» Selected excerpt

++++

The odds of a small business surviving depend greatly on its customer base and the larger economic situation. Entrepreneurs need to consider what their customers will be doing while they're rebuilding. Finding other suppliers? Changing buying habits? Moving out of the area? If customers have sustained large losses as well, there may be little reason to reopen quickly unless the entrepreneur is providing a desperately needed product or service, such as groceries or medicine.

These questions, and more, are much on Harrison's mind. She has insurance, but the paperwork is stranded in New Orleans. She has tried to contact the Federal Emergency Management Agency but, she couldn't get through. She's been waiting in line with hundreds of others to get food stamps because banks are limiting cash withdrawals.

Harrison says there's "no way" she'll leave New Orleans, but she's realistic: "New Orleans has lost tourism. There won't be any conventions for a long time, and the last thing that local people have on their minds is candy." She's considering making her pralines, sugary pecan confections, in Folsom and selling via the mail and the Web. She may rent a storefront in Atlanta.

It's important for entrepreneurs such as Harrison to keep the larger picture in mind. Areas in decline before a disaster usually continue to unravel after a preliminary burst of repair work, construction, and optimism. Those that were doing well before are more likely to thrive. If big employers choose to stay around after a calamity, chances are their employees will, too, supporting the local economy.


An entrepreneur who decides to rebuild should keep an open -- and pragmatic -- mind. There may be no reason to stay in exactly the same spot, especially if your business is a tenant in a space that has been damaged. "If you rebuild in the same location, it will probably be an extremely dreary and depressed neighborhood," says Claire B. Rubin of Arlington (Va.) emergency management consultants Claire Rubin & Associates. "The resident numbers are going to tank. You'd be hard pressed to think, unless you're selling lumber, that this is going to be a swell environment to do business."

The resources available to help probably sound familiar. Small businesses in need of loans can register with FEMA, which sends the info to the Small Business Administration. A business owner can get up to $1.5 million to repair physical damage or replace inventory; a decision may come in as soon as a week or two. The SBA also offers economic-injury disaster loans for up to $1.5 million for businesses that are not physically harmed but can't pay their bills because of the event.

++++

» Parts of the exercise
a - In the article on small businesses rebuilding after a disaster, what is the most a business owner can get to repair physical damage or replace inventory?
b - Continue the article on small businesses rebuilding after a disaster from the point where it stops.

» Supplied material

++++

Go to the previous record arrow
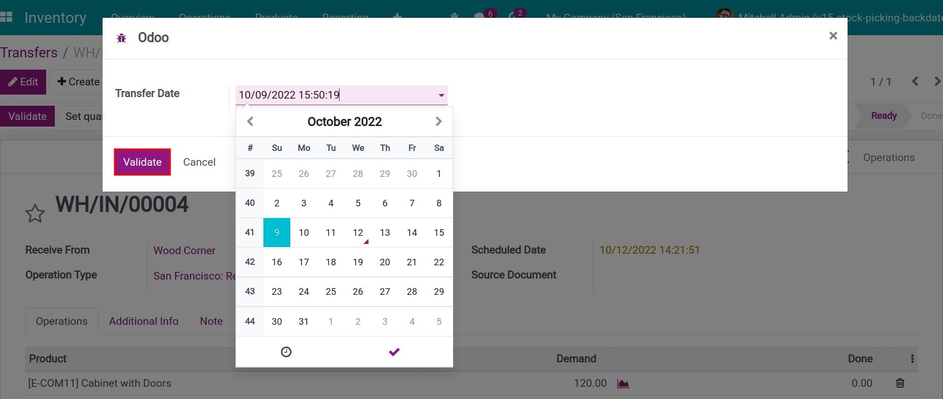Screen dimensions: 943x399 click(915, 81)
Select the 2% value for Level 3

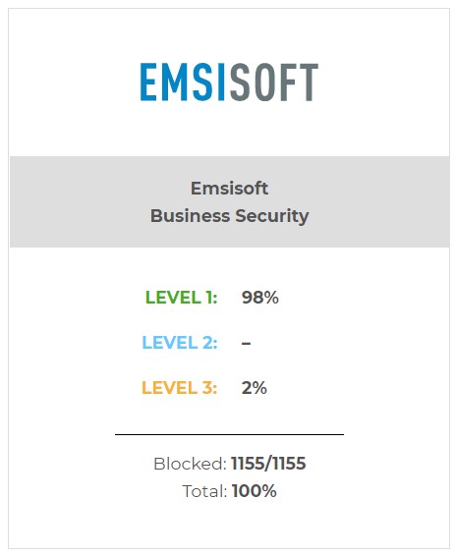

++++

» Solved tasks
a - Up to $1.5 million.

b -
Even at the 4% rates being offered to Katrina victims, loans can become a millstone. Daniel Marks, a project manager with the University of Delaware's Disaster Research Center, says that, years after a disaster, business owners with related loans generally view themselves as worse off than those without, because the debt is a burden. "If your business doesn't start making its money back soon, you can get underwater fairly fast," says Marks.

Business owners may also benefit from block grants awarded by the U.S. Housing & Urban Development Dept. to local governments. The money can arrive in weeks, and some municipalities have used the grants to set up revolving loan programs for small companies. Sometimes, if the business survives three or four years, a percentage of the loan will be forgiven. But the loans may require entrepreneurs to rebuild in the same place, preventing them from moving to follow recently relocated customers or to chase down new ones.

There are plenty of other places to turn. Machado got a rent abatement from her landlord: two months free and one at half price. "They don't want you to shut your business down and lose you as a customer," she says. After maxing out her $200,000 line of credit, she got her bank to double it. She asked clients to speed up payments, and most agreed. She even hired a therapist to meet with her staff. "I was shell-shocked," she says. "My employees were crying." But Machado, and all of her big customers, stuck it out.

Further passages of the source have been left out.